How to Test Your Site
Now to testing the site! There are a lot of available cross browser testing tools out there. From free to paid, find the tool that works best for you. For the purposes of this article, I will be using CrossBrowserTesting and will specifically use live testing and screenshot testing tools. The screenshot tool previews the site in multiple browsers at once, while the live testing tools allows me to individually test and interact with my site on a browser. The screenshot tool is more time effective, but the live testing tool is necessary because you can debug issues you encounter directly within the browser, using its native development tool.
Another great feature of CrossBrowserTesting is their automation tool. Sometimes a functionality issue can be hidden within a screenshot. This is where automation comes in. I use the browser extension Selenium Builder. This extension tracks all the actions performed on the site and produces a script that gets imported into CrossBrowserTesting. With that script, you can run a screenshot test that will provide screenshots of the final action from the script.

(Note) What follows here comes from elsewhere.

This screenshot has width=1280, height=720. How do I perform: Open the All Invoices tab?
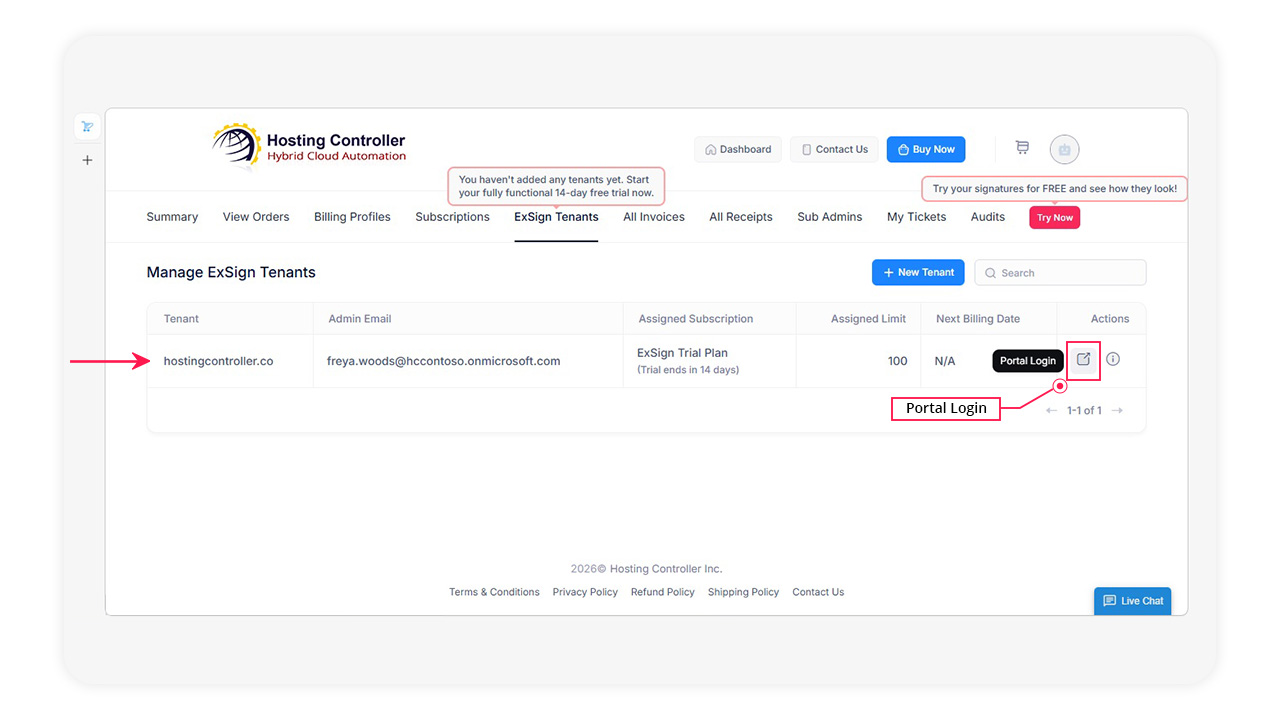[653, 217]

For example, imagine you want to test the filters on your Blog page. For the automation test, you would perform the actions, most likely clicking a link, necessary to trigger the filters. Once this is complete, screenshots will be produced showing the results of the selected filter. These automated screenshots show you whether the appropriate results were filtered correctly. If so, you can move onto the next task in your cross browser testing. Otherwise, the filter component will need to be debugged.
Dealing with Errors
Speaking of debugging, errors are unavoidable during cross browser testing. As developers, you may not always know the solution. When this happens, turn to online resources to shed some light on the situation. One of my favorite resources is caniuse.com. It shows you browser support for CSS, HTML, SVG, and JS features along with listing known issues for these features which can be particularly useful. When everything else fails, there is always Stackoverflow. Stackoverflow is an online community of novice and expert developers that covers every development topic imaginable. If you have a question about something, it probably has already been answered on there.

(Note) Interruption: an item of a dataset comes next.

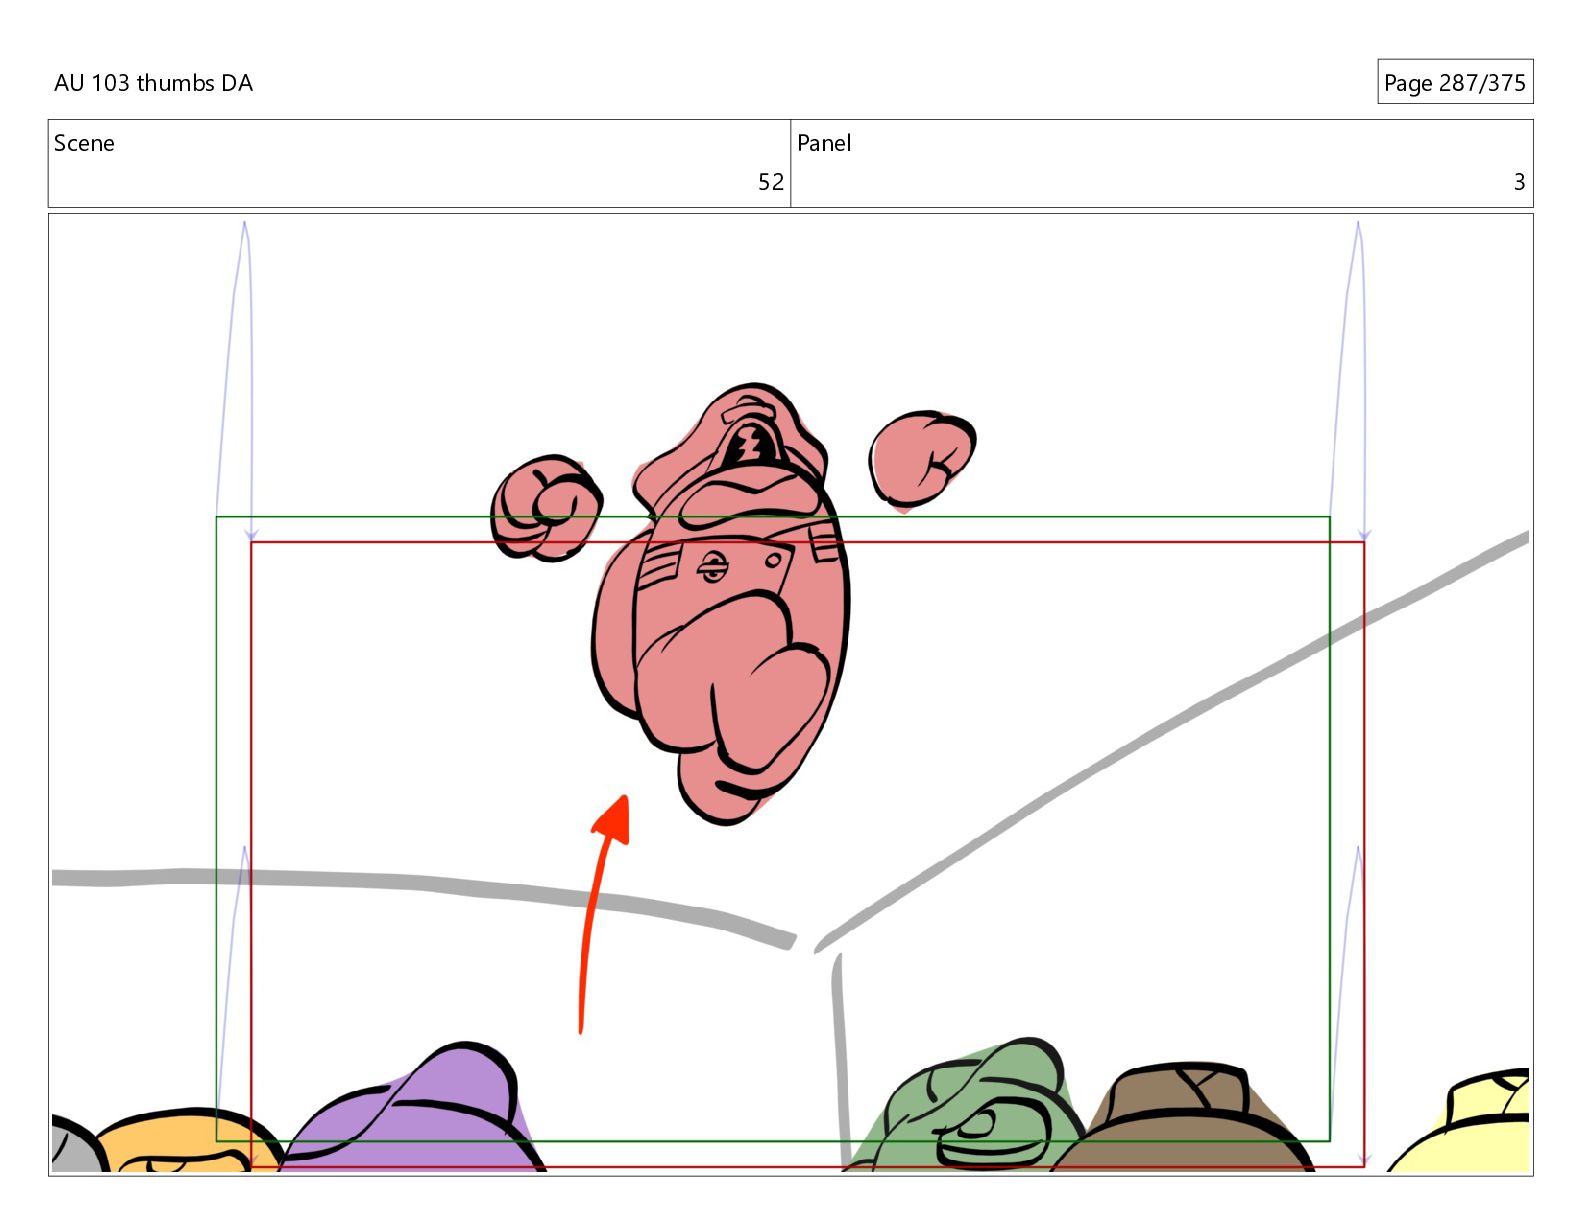Screen dimensions: 1584x1224
Task: Click the red upward motion arrow
Action: tap(598, 900)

Cross browser testing is one of the last steps in getting your site launch ready, which is why it is important to dedicate time to this. However, this process does not need to be daunting. You can simplify this process by identifying the appropriate browsers and devices for your audience, assessing your site’s pages, and using the correct tools to test your site. When strategically planned, cross browser testing can be done in an efficient and effective manner.